飛ぶ、避ける、すり抜ける。
溜める、放つ、送り込む。
心地よい風に身を揺らす鈴蘭のはるか上空、霧雨魔理沙とメディスン・メランコリーは今日も弾幕を交えていた。
背後から次々と迫り来るレーザー、空間を斜めに切り裂く星々。それら全てを軽やかに避けながら、攻めるべき一瞬をメディスンは模索する。
かつて魔理沙とも戦ったあの騒動から半年、日々の戦いの中でメディスンは魔理沙の弾幕のほとんどを見切れるようになっていた。
『弾幕はパワー』を信条とする魔理沙の放つ弾幕は一つ一つのスピード・破壊力にこそ優れるものの、それらを群として見た時の密度はそれほど濃いものではなかった。
そんな魔理沙の弾幕に対してメディスンの小さな体は非常に相性がよく、今では初見の弾幕でもないかぎり被弾することはほとんどない。
また、メディスンの能力であるところの『毒を操る程度の能力』、これが魔理沙に、というより人間に対して非常に効果的であった。
メディスンの放つ毒はそれほど危険性の高いものではない。それ故、外的な因子に対しすこぶる強い妖怪達の肉体にはそれほど大きな効果をあげることはできなかった。
だがしかし、こと人間に限ってはその効果は覿面だ。ほんの少しかすっただけでも、皮膚から神経に至る毒は一瞬で全身に回り、その動きを奪う。
それら二つの要因が、生まれて数年の妖怪であるメディスンを魔理沙と戦えうるものにしていた。
足りないものは経験、それすらも今まさにメディスンは魔理沙との度重なる弾幕ごっこの中で培っているところだった。
もちろん魔理沙とてメディスンが上達していくのをただ手をこまねいて見ているわけもなく、初邂逅において不覚を取った彼女相手に再びの敗北だけは喫するまいと日々研究を重ねていた。
そのせいで、最初の頃こそ三度の被弾で決着というルールだったこの弾幕ごっこ、その勝負に一時間以上を要するようになり、途中からは被弾=即死のサドンデスルールへと変わっていた。
しかしそれからさらに回数を重ねた今、たった一発の命中すらも安易には見込めなくなっている。
小技では仕留めきれない。安易な大技はただ消費するだけ。それを知る二人は、中空を駆けながら細やかな牽制とフェイントを繰り返す。
互いの体に触れることもない弾幕は交差し、混ざることなく虚空を飛び回る。
空を彩るいくつもの黒の大渦、そしてその中で一層光輝く星屑の魔法。それはまるで真昼に舞い降りた天体ショーかのようだった。

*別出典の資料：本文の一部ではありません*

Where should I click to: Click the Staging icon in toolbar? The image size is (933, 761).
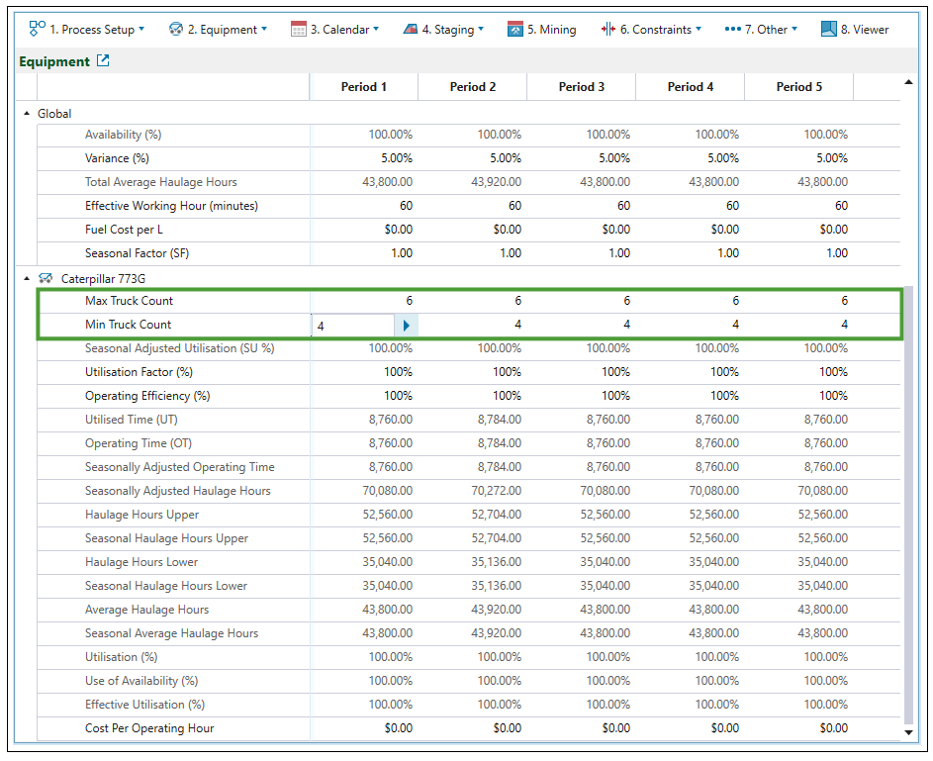[x=411, y=29]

二人の間に広がるその均衡が破れる瞬間、どちらもそれを待ちながらも自分から動くことができない。撃てば動かれる、動けば撃たれる。
そんな中で、今日最初に動いたのはメディスンだった。
「さぁ、こっちから行っちゃうからねっ!」
魔理沙の位置でちょうど重なって交差するように放った低速高速二重の5WAYレーザーと、重なる前に抜けられないよう魔理沙の前方に配置した毒渦の同時弾幕。
魔理沙は周囲を観察し、動くべき道を探った。抜けるルートは後方。毒渦は配置されていないし、5WAYの間隔が一番広がるルートだ。
とは言ってもこれは誘導で、メディスンの本命は自分が下がったところでの次の一手だろう、魔理沙は敏感にその意図を感じ取っている。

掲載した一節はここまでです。